As an example of how AI can assist in optimizing maintenance procedures, consider that much maintenance work currently being carried out is preventative in nature. This means it is performed at pre-determined time intervals or in conjunction with pre-selected events  believed to precede equipment failures. While this method can be effective, it can be inexact, and may lead to either too much or too little maintenance work being done. In addition, the rigid guidelines preventative maintenance schedules employ fail to take into account contextual factors.

By contrast, AI can help operators shift to a predictive model of maintenance that couples large, complex datasets with contextual information such as weather conditions to construct real-time analytics that can greatly increase the efficiency of maintenance procedures. Without AI, the utility of the additional data may go to waste, as its uses could be limited by the narrow expertise of individual operators.

“Organizations in every industry need to figure out how to use the vast amounts of data generated within their own systems,” said Kareem Yusuf, IBM general manager for AI applications and blockchain. “Monitoring insights that combine AI and machine learning technology with deep industry expertise can help organizations make better sense of their data and use it to manage their assets better. IBM and Black and Veatch are collaborating to deliver insights that can be applied to improve the performance of assets and extend their lifespans."

The Maximo Application Suite is a cloud-based platform, which means maintenance crews, plant managers, and other staff can share a unified view of all operational data across multiple sites. According to IBM, having access to this single source of truth is imperative to achieving optimal results.

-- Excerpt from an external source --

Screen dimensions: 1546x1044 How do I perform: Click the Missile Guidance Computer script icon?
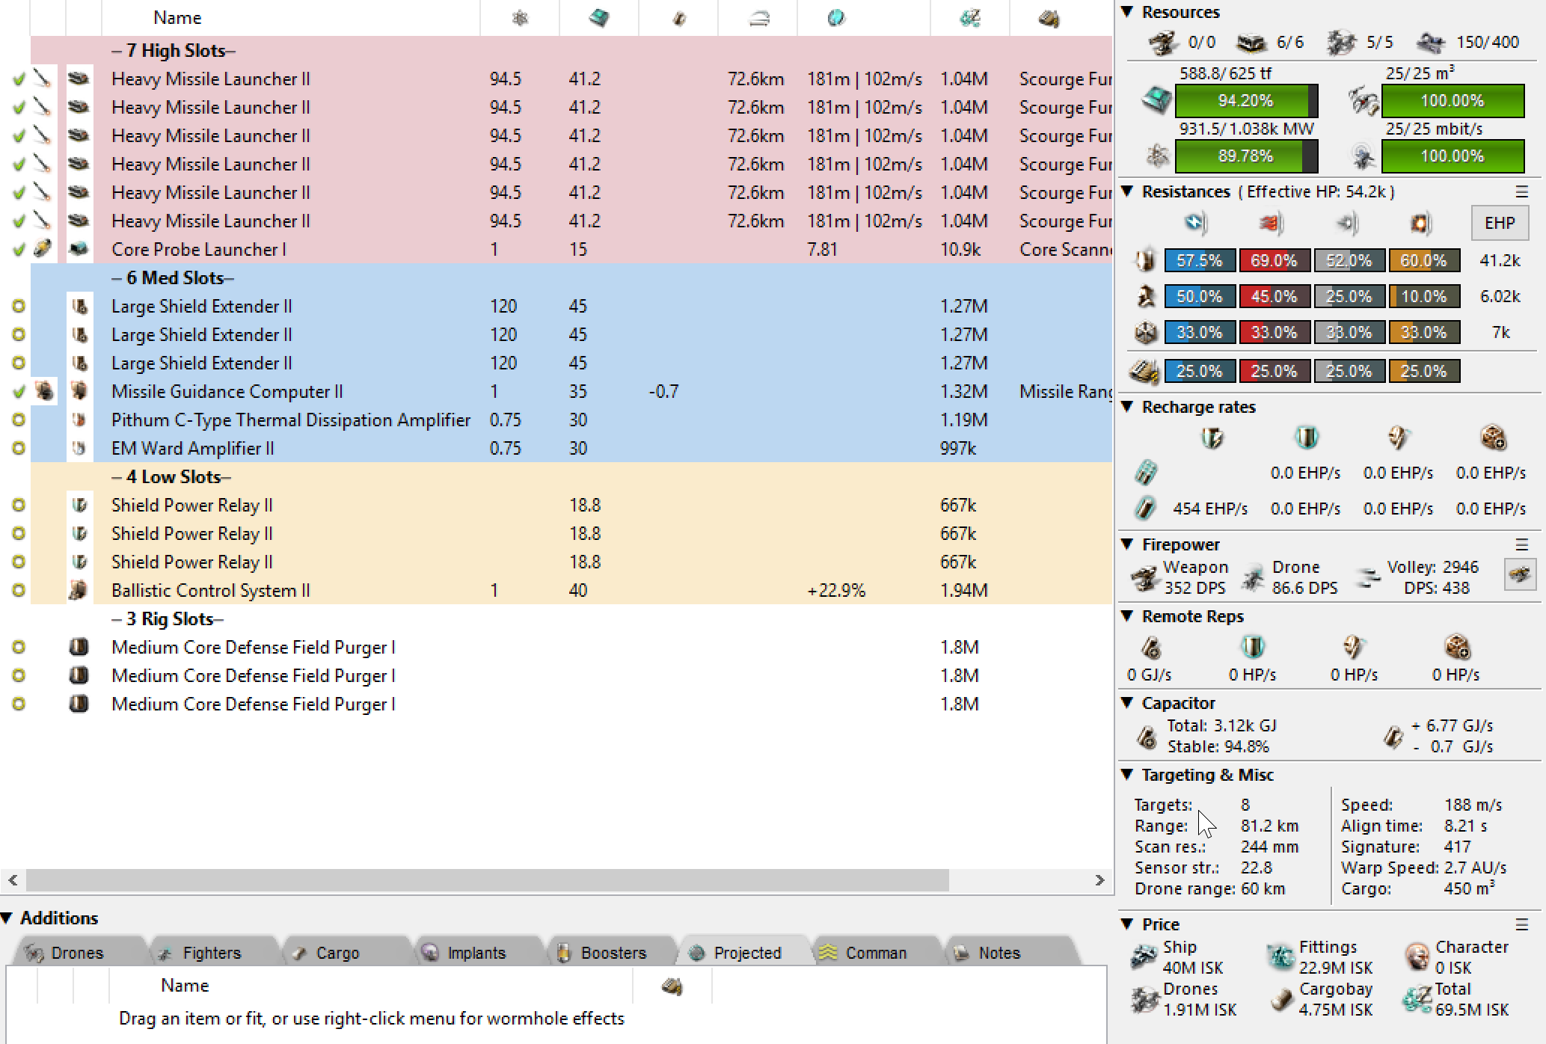coord(44,391)
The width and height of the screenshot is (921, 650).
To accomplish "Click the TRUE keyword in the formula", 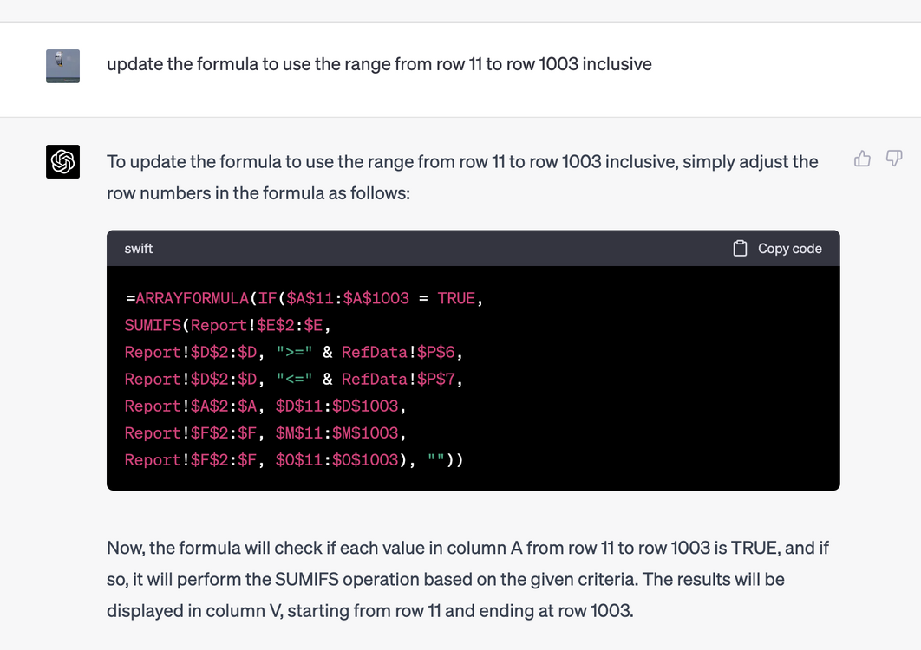I will 456,298.
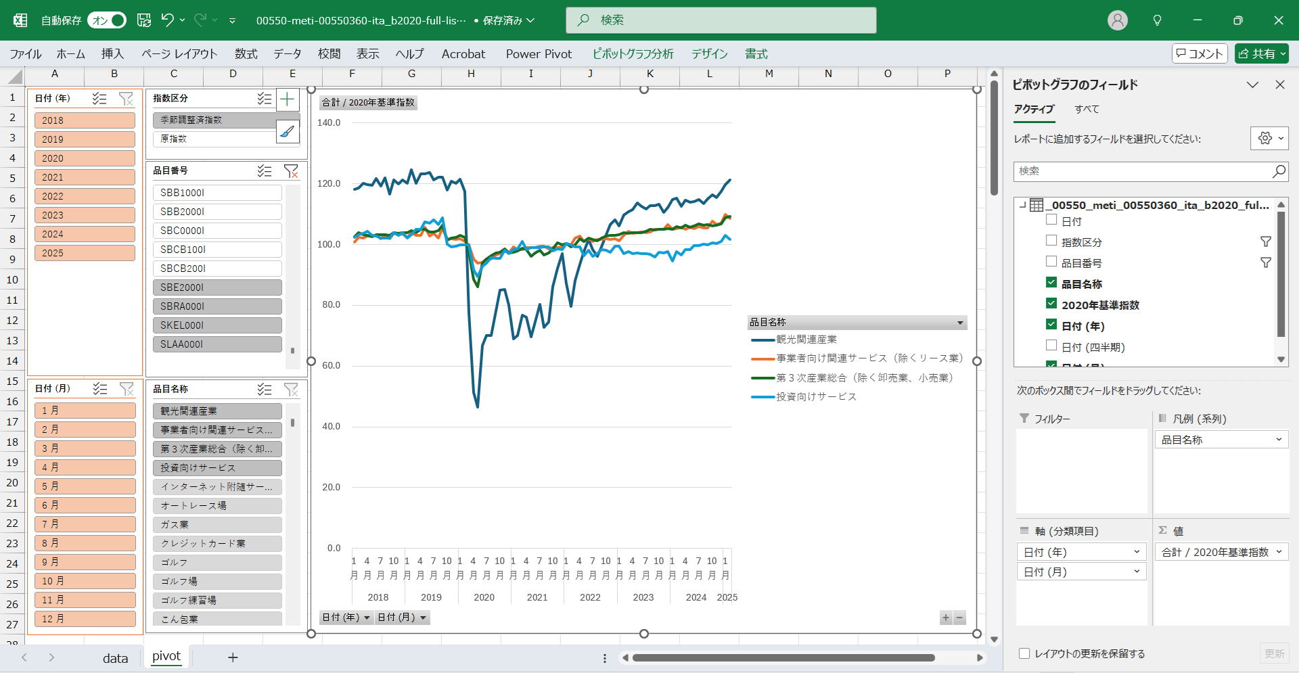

To further this drive for unified data, IBM is also adding Black and Veatch’s digital twin asset models to its Digital Twin Exchange, an online resource available to IBM customers that allows them to attain information made available by asset providers. Types of data shared on the exchange include: Bills of material, parts lists, AI models, maintenance plans, user manuals, and 3D computer-aided design (CAD) models for digital twin visualization.